TASK ITEM. Below are records; reproduce exactly the lines from the one that has "Viewport: 1277px width, 719px height." through the one that has "Task: Open the Configurações link", ends included, and nothing more.
━━━━━ MATERIAL SUPPLIED ━━━━━
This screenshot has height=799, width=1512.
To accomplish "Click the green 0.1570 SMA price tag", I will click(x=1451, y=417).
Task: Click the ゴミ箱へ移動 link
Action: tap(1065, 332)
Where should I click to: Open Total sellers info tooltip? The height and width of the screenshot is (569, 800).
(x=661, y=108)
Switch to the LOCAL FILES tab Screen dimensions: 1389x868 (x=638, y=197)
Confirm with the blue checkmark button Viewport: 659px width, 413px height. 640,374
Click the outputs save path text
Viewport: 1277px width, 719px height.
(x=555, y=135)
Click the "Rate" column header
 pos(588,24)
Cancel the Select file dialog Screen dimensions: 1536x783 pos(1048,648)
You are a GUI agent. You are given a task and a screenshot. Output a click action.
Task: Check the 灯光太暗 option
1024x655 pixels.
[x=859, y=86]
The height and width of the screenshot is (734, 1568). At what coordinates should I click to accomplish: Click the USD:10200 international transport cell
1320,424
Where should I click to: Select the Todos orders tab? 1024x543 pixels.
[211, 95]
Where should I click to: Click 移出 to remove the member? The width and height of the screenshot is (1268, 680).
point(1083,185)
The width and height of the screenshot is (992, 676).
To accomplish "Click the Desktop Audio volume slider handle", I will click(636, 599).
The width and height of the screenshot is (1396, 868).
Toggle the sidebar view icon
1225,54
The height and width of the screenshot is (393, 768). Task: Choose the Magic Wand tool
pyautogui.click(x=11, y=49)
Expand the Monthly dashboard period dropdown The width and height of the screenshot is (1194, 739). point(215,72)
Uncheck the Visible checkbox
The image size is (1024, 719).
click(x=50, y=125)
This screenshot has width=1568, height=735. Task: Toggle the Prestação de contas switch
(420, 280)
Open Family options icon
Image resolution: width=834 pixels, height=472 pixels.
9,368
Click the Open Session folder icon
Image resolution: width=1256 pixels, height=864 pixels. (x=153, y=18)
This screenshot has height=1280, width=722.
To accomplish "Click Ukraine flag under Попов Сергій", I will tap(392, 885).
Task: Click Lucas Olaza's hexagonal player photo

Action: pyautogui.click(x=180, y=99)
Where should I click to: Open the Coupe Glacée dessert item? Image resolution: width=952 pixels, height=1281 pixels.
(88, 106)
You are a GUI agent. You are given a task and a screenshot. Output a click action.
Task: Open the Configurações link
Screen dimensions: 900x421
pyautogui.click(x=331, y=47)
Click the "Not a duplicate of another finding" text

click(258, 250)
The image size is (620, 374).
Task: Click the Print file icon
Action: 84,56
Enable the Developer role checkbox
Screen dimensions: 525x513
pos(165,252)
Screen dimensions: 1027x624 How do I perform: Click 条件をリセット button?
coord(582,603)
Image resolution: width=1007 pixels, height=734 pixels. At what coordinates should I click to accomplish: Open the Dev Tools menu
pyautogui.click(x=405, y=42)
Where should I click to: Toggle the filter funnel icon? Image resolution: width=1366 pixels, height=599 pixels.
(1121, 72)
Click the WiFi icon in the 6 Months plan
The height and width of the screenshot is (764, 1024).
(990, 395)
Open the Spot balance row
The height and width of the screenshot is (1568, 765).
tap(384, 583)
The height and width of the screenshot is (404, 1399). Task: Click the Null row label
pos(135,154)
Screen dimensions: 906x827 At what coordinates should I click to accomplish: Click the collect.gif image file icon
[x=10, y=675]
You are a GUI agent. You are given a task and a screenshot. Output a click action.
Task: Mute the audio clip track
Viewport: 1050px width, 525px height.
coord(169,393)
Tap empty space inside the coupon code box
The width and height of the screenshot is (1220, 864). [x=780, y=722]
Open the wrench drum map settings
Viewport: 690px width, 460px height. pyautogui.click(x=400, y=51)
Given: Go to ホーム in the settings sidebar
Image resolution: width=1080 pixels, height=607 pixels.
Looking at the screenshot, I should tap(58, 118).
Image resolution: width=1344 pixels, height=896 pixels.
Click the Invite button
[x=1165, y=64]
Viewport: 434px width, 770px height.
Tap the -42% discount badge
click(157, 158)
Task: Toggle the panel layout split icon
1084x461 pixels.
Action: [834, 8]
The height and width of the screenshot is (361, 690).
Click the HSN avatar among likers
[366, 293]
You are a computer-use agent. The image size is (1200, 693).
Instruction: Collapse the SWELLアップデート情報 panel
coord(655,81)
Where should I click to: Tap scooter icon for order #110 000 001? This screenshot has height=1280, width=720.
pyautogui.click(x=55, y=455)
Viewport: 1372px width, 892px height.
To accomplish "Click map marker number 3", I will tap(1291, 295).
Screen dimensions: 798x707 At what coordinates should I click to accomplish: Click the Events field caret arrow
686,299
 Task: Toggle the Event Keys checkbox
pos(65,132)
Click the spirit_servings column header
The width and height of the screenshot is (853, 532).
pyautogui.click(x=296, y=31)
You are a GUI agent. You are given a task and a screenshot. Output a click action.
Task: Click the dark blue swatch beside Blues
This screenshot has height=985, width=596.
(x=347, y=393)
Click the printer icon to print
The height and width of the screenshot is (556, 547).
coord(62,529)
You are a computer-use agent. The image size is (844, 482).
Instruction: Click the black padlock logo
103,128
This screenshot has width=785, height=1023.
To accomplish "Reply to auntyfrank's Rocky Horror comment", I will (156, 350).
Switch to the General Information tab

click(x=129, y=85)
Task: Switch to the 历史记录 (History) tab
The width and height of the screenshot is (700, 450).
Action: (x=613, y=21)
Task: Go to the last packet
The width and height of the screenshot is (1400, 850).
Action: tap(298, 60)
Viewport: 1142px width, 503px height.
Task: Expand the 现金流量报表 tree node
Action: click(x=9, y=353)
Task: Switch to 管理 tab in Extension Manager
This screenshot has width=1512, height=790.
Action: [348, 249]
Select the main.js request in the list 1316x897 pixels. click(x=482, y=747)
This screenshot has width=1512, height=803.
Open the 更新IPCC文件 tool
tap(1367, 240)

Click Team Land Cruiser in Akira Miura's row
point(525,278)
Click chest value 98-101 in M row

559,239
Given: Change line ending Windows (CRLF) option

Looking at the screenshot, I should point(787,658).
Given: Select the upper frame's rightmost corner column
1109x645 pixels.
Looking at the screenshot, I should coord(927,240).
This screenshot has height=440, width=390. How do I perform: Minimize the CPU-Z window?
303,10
━━━━━
RESPONSE FOR THIS EXERCISE.
Viewport: 1277px width, 719px height.
(x=555, y=135)
Click the "Rate" column header
 pos(588,24)
Cancel the Select file dialog Screen dimensions: 1536x783 pos(1048,648)
You are a GUI agent. You are given a task and a screenshot. Output a click action.
Task: Check the 灯光太暗 option
1024x655 pixels.
[x=859, y=86]
The height and width of the screenshot is (734, 1568). At what coordinates should I click to accomplish: Click the USD:10200 international transport cell
1320,424
Where should I click to: Select the Todos orders tab? 1024x543 pixels.
[211, 95]
Where should I click to: Click 移出 to remove the member? The width and height of the screenshot is (1268, 680).
point(1083,185)
The width and height of the screenshot is (992, 676).
To accomplish "Click the Desktop Audio volume slider handle", I will click(636, 599).
The width and height of the screenshot is (1396, 868).
Toggle the sidebar view icon
1225,54
The height and width of the screenshot is (393, 768). Task: Choose the Magic Wand tool
pyautogui.click(x=11, y=49)
Expand the Monthly dashboard period dropdown The width and height of the screenshot is (1194, 739). point(215,72)
Uncheck the Visible checkbox
The image size is (1024, 719).
click(x=50, y=125)
This screenshot has width=1568, height=735. Task: Toggle the Prestação de contas switch
(420, 280)
Open Family options icon
Image resolution: width=834 pixels, height=472 pixels.
9,368
Click the Open Session folder icon
Image resolution: width=1256 pixels, height=864 pixels. (x=153, y=18)
This screenshot has height=1280, width=722.
To accomplish "Click Ukraine flag under Попов Сергій", I will tap(392, 885).
Task: Click Lucas Olaza's hexagonal player photo

Action: pyautogui.click(x=180, y=99)
Where should I click to: Open the Coupe Glacée dessert item? Image resolution: width=952 pixels, height=1281 pixels.
(88, 106)
You are a GUI agent. You are given a task and a screenshot. Output a click action.
Task: Open the Configurações link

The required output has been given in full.